Besides, considering that you have more than a 1 in 3 chance of being diagnosed with depression in law school even if you have no past history of mental illness, if you can show that you can handle it well, that may even be a plus, especially if you were doing something comparable to 1L. (Yes, there are things that 99% of people would find harder and more stressful than 1L.) I'd submit that any school that sees depression as a big negative is one you don't want to go to in the first place.
You are still wrong.
There is no benefit and enormous risk to doing so. I am not speaking from an uninformed position: I have spoken with admissions officers and read articles about the effect of mental health disorders on admissions considerations. You can make all of the policy arguments you want about why it shouldn't matter, but it does. The fact of the matter for is that for 90% of applicants personal statement won't make or break you, so you would be a god damned fool to introduce a topic that many admissions officers are worried about in your personal statement.

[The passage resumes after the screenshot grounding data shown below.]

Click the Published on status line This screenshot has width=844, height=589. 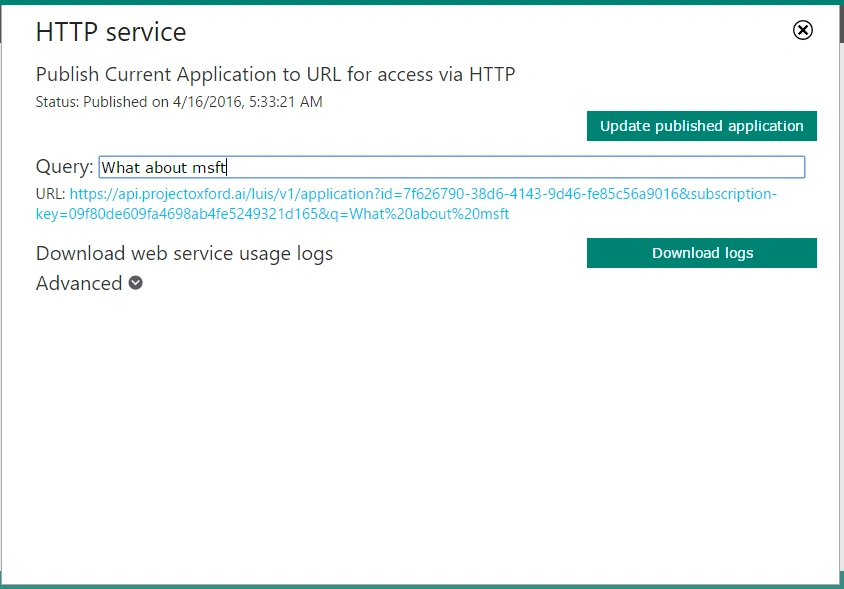pyautogui.click(x=179, y=102)
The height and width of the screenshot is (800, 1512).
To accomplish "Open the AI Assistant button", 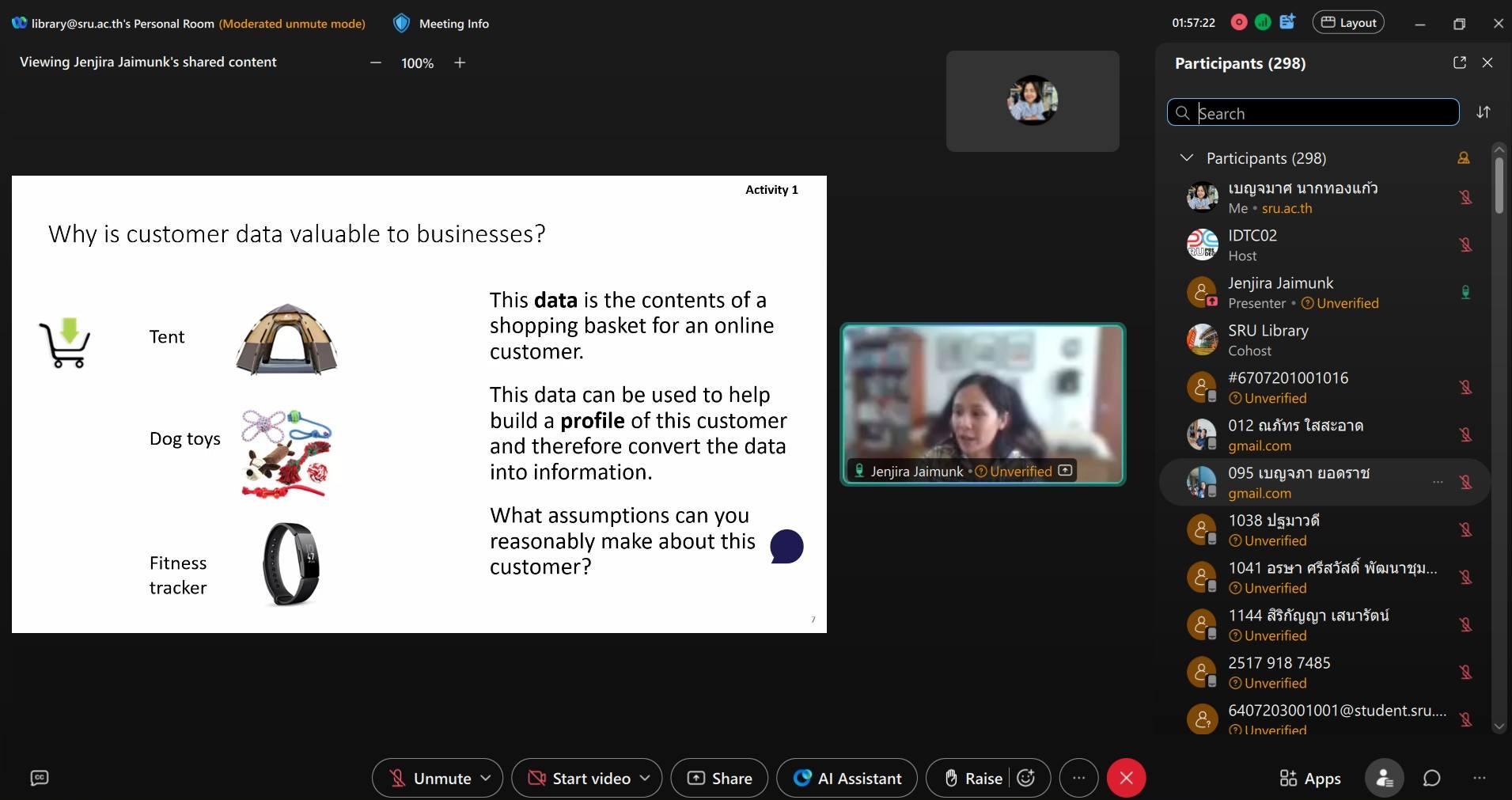I will click(847, 778).
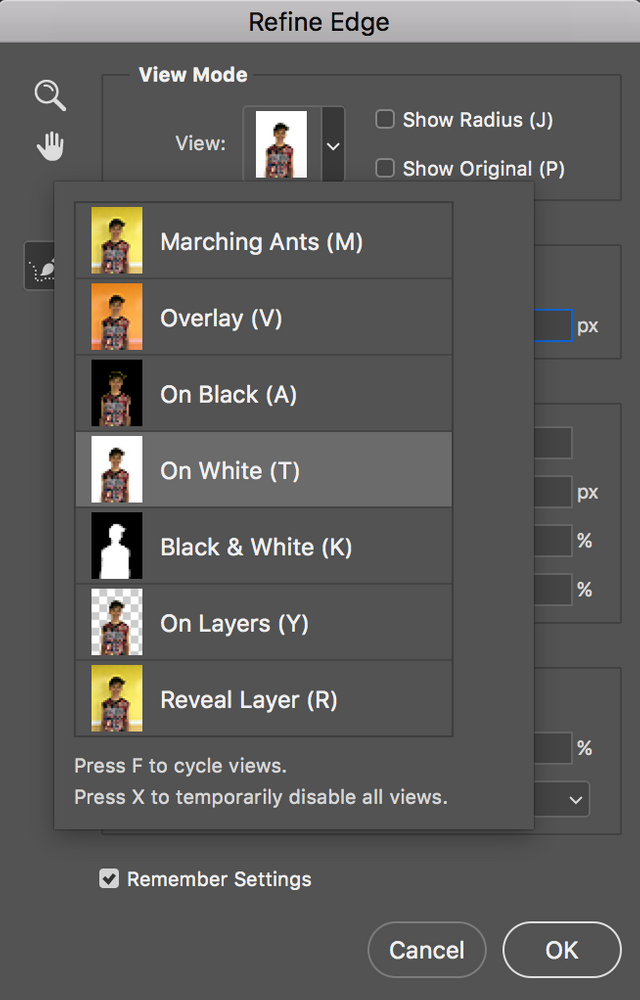Enable the Show Original (P) checkbox
The width and height of the screenshot is (640, 1000).
pyautogui.click(x=385, y=169)
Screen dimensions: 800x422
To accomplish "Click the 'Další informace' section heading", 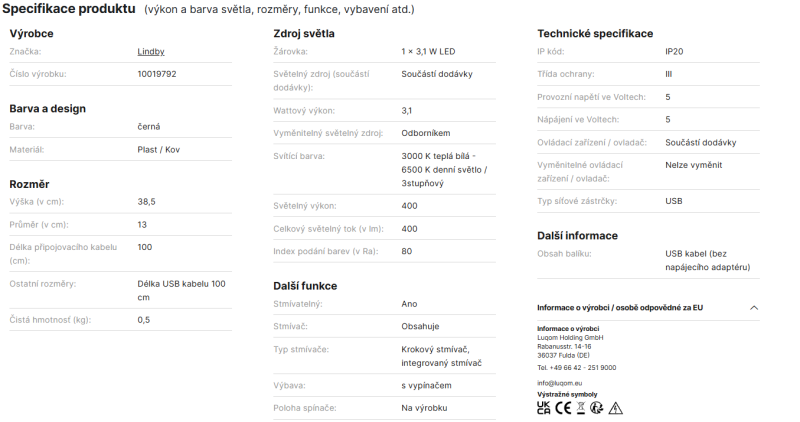I will tap(577, 236).
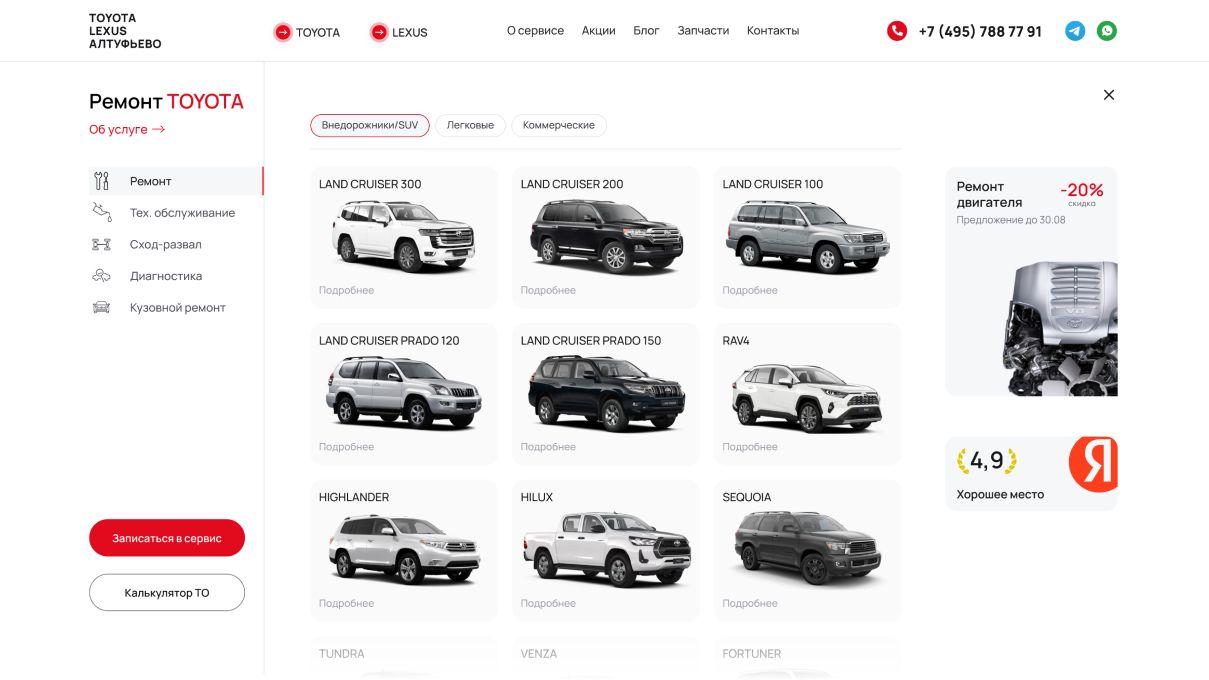Open WhatsApp via the green header icon
This screenshot has height=680, width=1209.
[1105, 31]

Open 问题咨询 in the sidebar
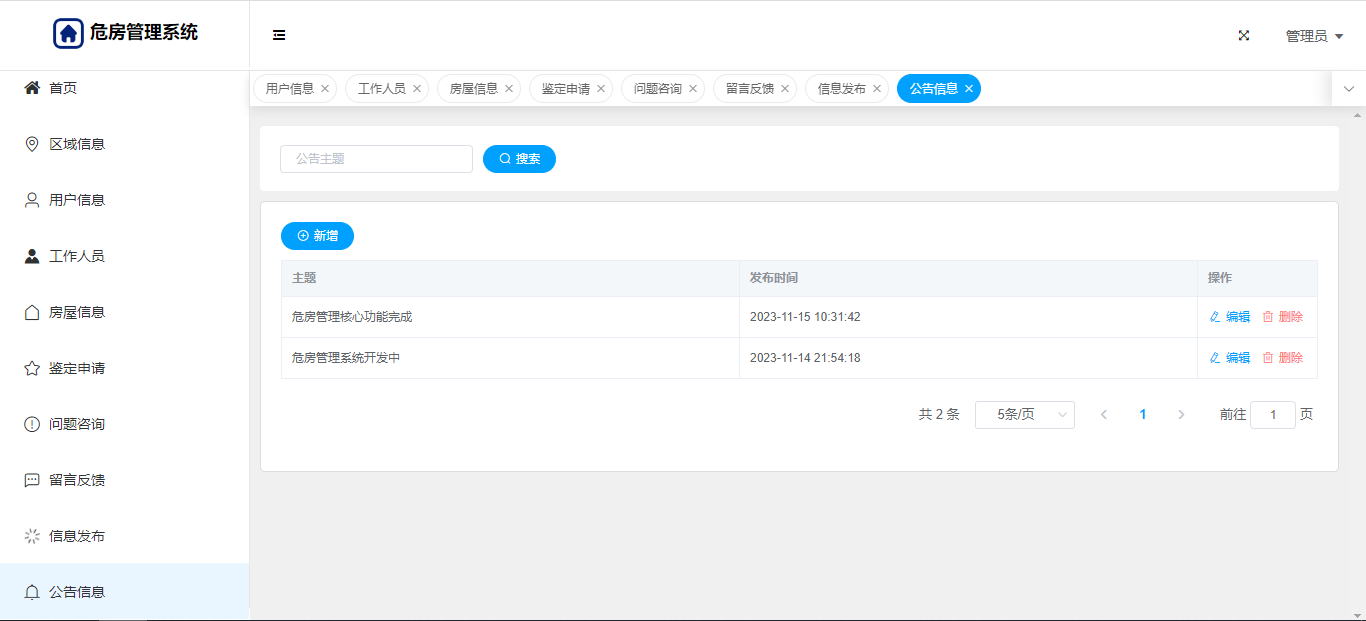coord(77,424)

I'm not going to bother with prudential arguments: it is a fact that given an array of qualified applicants admissions officers may well pass over those with documented mental health issues. Good? Bad? Right? Wrong? Smart? Foolhardy? It doesn't matter, it is the way of things.
How hard is it to write about something else? I suppose if your resume is full of depression advocacy and unexplained 3 year gaps while you were being treated you might be shoe-horned into addressing it, but in all other circumstances just pick another topic of interest.
Personal statement Hippocratic oath: First, do no harm.